For the ex vivo and in vitro experiments, we used methylglyoxal in a range of 10 to 1,000 µmol/l, a range that caused effects in a concentration-dependent manner. The in vivo concentration of methylglyoxal is under debate; plasma methylglyoxal levels are estimated to be about 0.5 µmol/l in healthy individuals and can increase twofold in diabetes [
52], while others have demonstrated that plasma methylglyoxal concentration in poorly controlled human diabetic patients is about 400 µmol/l [
53]. Nevertheless, cells produce large amounts of methylglyoxal [
54] and therefore intracellular levels are probably much higher than plasma levels [
55]. Although the maximum concentration of methylglyoxal used in the present study appears to be higher than levels observed in vivo, this concentration was also used to increase intracellular concentrations and to mimic life time exposure to elevated levels of methylglyoxal such as in diabetes and in hypertension. Under our experimental conditions, exposure to elevated methylglyoxal levels did not lead to cytotoxic effects.

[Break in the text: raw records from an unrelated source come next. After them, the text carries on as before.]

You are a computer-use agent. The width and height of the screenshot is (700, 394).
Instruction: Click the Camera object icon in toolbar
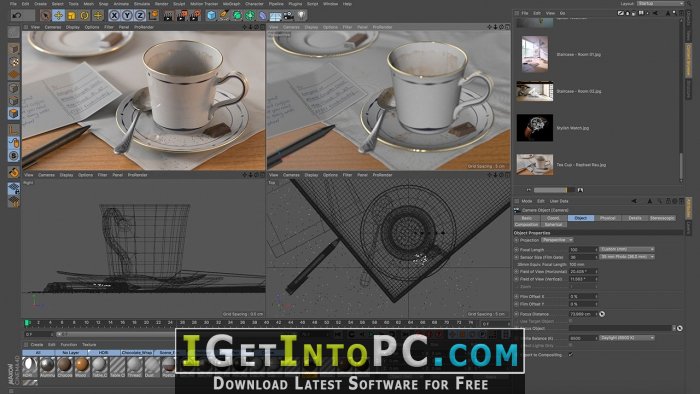[x=289, y=16]
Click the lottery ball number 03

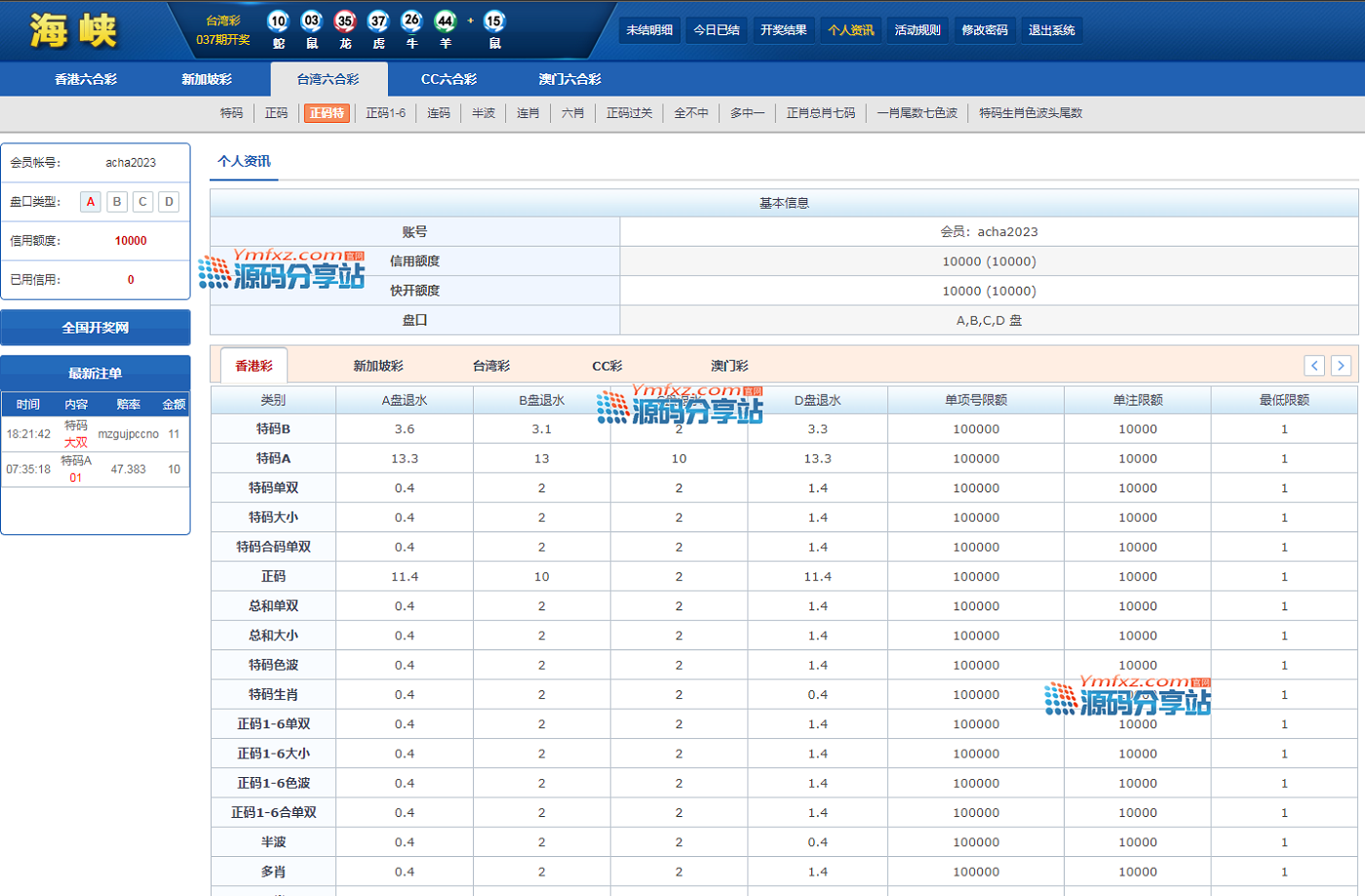312,20
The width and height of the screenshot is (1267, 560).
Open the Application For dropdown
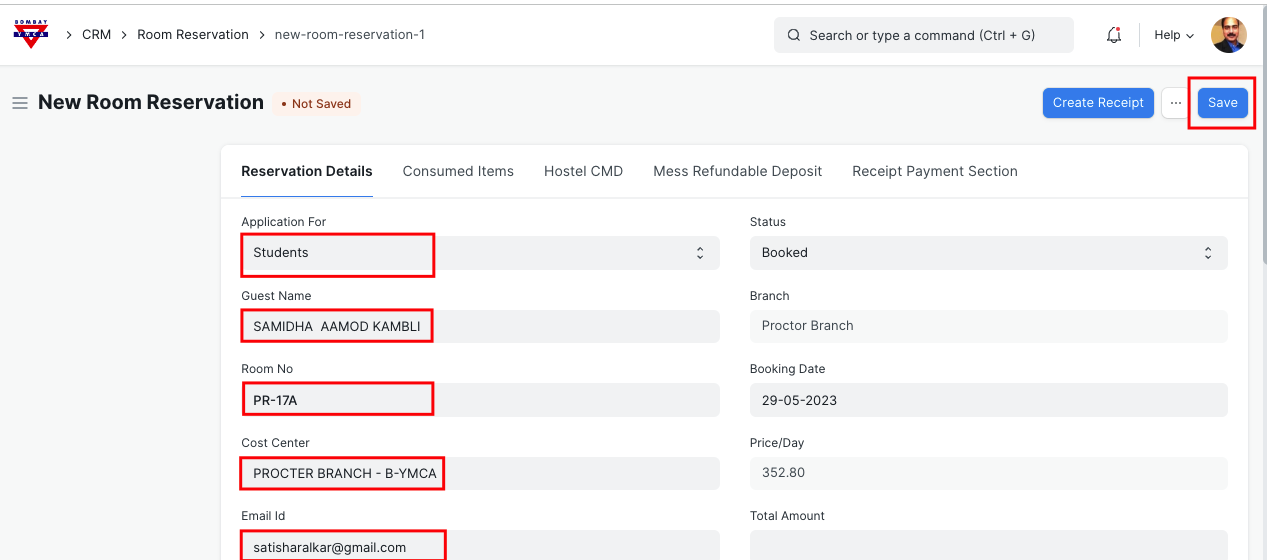(480, 253)
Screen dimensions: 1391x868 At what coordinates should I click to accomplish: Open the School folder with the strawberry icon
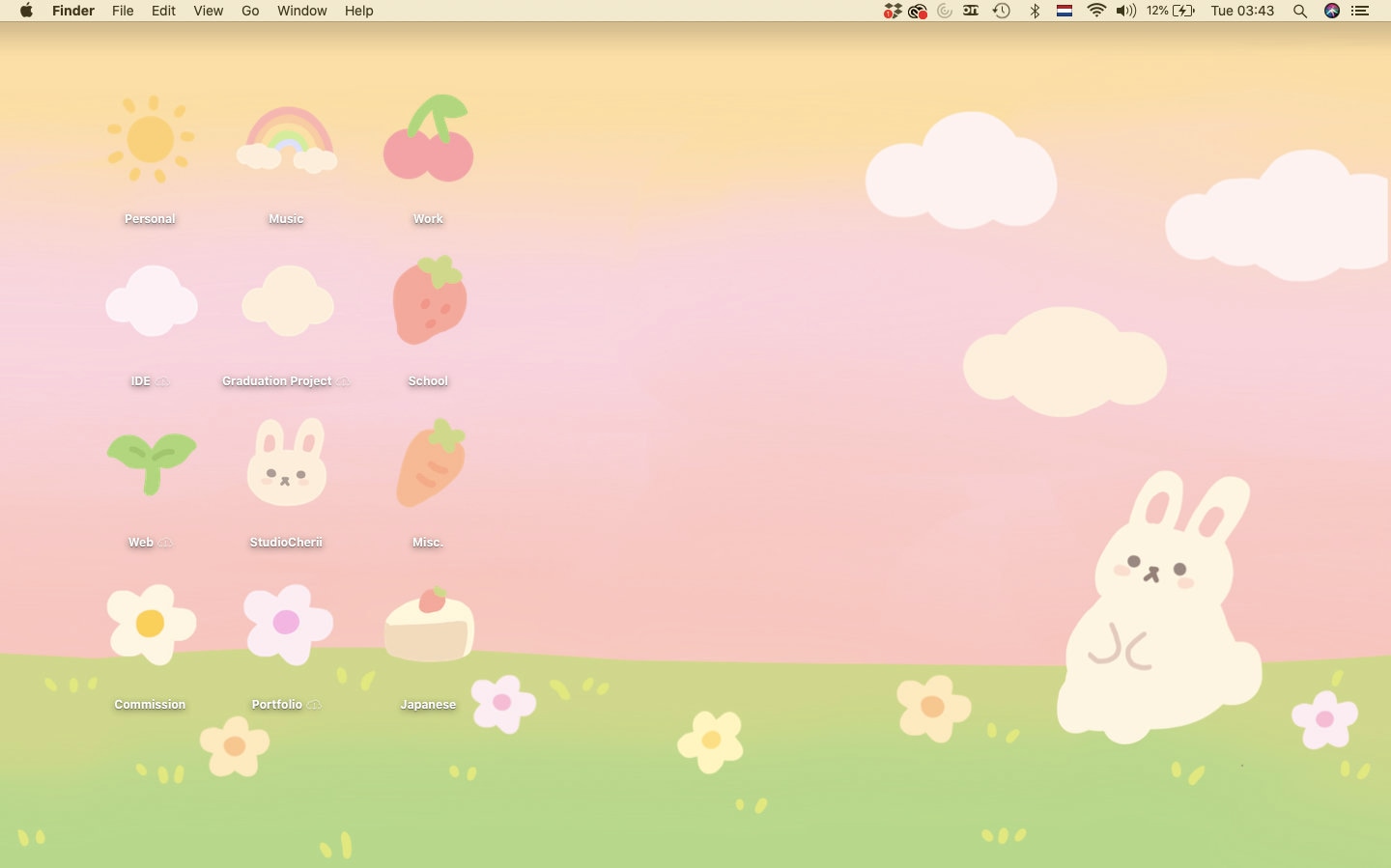(x=428, y=301)
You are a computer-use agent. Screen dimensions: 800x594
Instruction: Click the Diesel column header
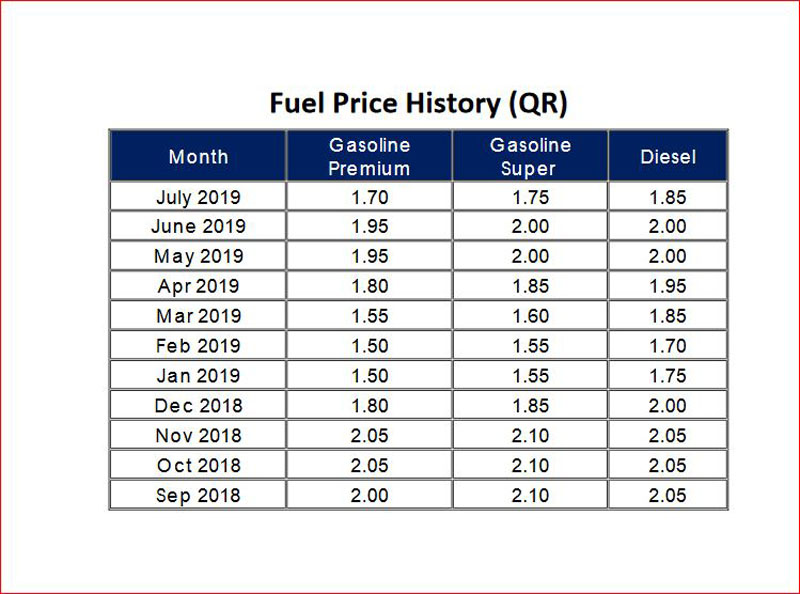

What are the clinical implications of these observations? Because higher plasma levels of methylglyoxal have been demonstrated under postprandial conditions [
36] and in plasma of diabetic patients [
17], as well as in endothelial cells incubated with high glucose concentrations [
18,
43], we propose here that methylglyoxal plays a crucial role in impaired endothelium-dependent vasorelaxation under postprandial conditions and in chronic hyperglycaemia, and in the long term in development of vascular complications.
In summary, we found that hyperglycaemia-induced impairment of endothelium-dependent NO-mediated vasorelaxation is prevented by GLO-I overexpression and that methylglyoxal decreased NO-mediated vasorelaxation due to an increase in oxidative stress. We conclude that hyperglycaemia-induced impairment of endothelium-dependent vasorelaxation is mediated by intracellular methylglyoxal levels in an oxidative stress-dependent pathway. These data provide a new mechanistic link between hyperglycaemia, the formation of methylglyoxal-derived AGEs and vascular complications.